Limitations and solutions

You cannot receive tagged notes from an unknown sender

Without knowing the sender's address, you cannot create the shared secret needed to derive the note tag. This is a fundamental limitation of the current tagging scheme.

There are three broad families of solutions to this problem:

a) Brute force search - Scan every single log and test if it decrypts. This has obvious performance issues as the network grows and becomes prohibitively expensive.

b) Tagging with known sender (current implementation) - You know who will send you messages and search for those specifically. This is very fast and allows you to remove senders who spam you.
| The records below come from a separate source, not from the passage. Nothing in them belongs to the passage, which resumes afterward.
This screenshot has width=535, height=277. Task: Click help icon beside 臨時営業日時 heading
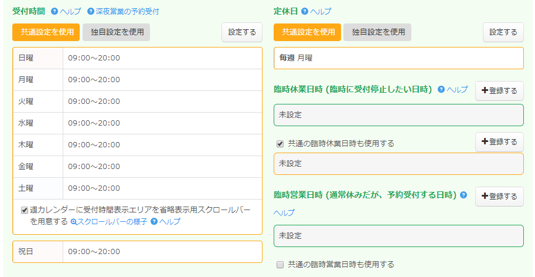click(464, 195)
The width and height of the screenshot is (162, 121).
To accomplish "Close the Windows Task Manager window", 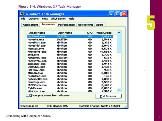I will [124, 14].
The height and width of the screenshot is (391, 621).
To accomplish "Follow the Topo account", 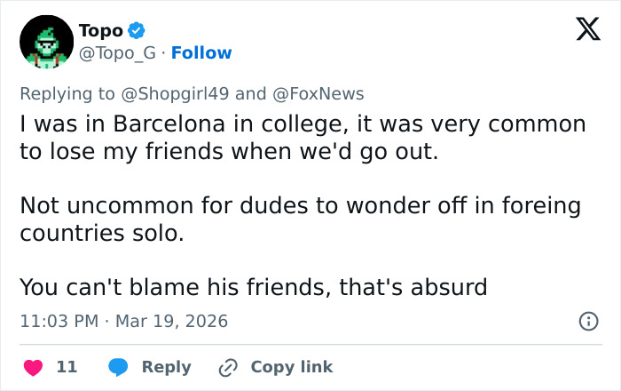I will coord(201,53).
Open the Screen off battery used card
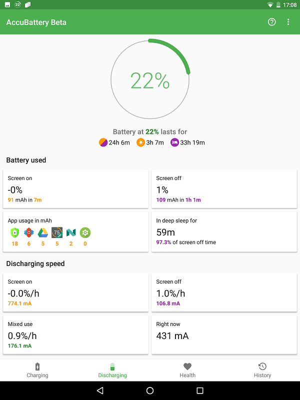Screen dimensions: 300x400 coord(224,189)
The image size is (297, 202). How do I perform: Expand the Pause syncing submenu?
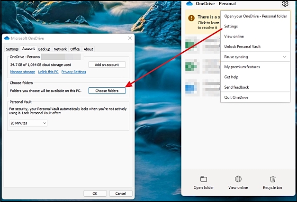(x=284, y=57)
However, we don't currently have a mechanism for constraining this (i.e., guaranteeing that the recipient will find the message).

c) Tagging with handshaking - An intermediate solution where you can be notified of new senders. A handshake occurs onchain that lets the recipient discover a new sender, and from that point on there's regular tagging. This design either:

  • Is fast but leaks privacy (e.g., a public event with "new handshake for Alice!")
  • Is slow but doesn't leak (you brute force scan all logs from a handshake contract, testing if any handshakes are for you)
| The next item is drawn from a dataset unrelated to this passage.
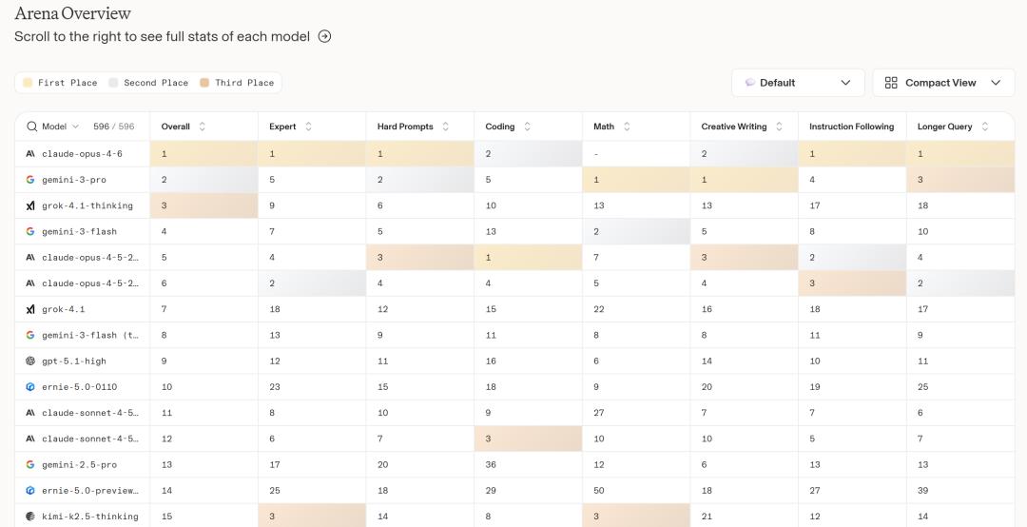This screenshot has width=1027, height=527.
Task: Select the Math column header
Action: (604, 127)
The handshaking design space is large — for example, you could set up infrastructure where a server searches handshakes for you, trading off infrastructure requirements for performance.

Handshaking is not currently implemented in Aztec.nr. For now, if you need to receive notes from unknown senders, potential workarounds include:

  • Having senders register themselves in a contract first, allowing recipients to search for note tags from all registered senders
  • Using offchain communication to share sender addresses with recipients, who then call wallet.registerSender(address) to enable discovery
  • Implementing a custom discovery mechanism in your contract

See the Note Delivery documentation for more details on how the sender is used when delivering notes.

Advanced cryptography techniques

Beyond the tagging system described above, there are more advanced cryptographic techniques for note discovery:

  • Oblivious message retrieval (OMR): Allows retrieving messages without the server knowing which messages were accessed
  • Private information retrieval (PIR): Enables querying a database without revealing which records you're interested in

These techniques would solve a privacy leak that exists with the current tagging system: when your PXE queries an Aztec node for logs with specific tags, the node can observe your IP address and correlate it with which tags (and therefore which transactions) you're interested in. Even though the logs are encrypted, this network-level metadata can leak information about your activity.

OMR and PIR would eliminate this issue by allowing you to retrieve your logs without the node knowing which ones you requested. However, these methods are currently impractical in production due to computational costs. They represent a long-term goal for achieving stronger privacy guarantees.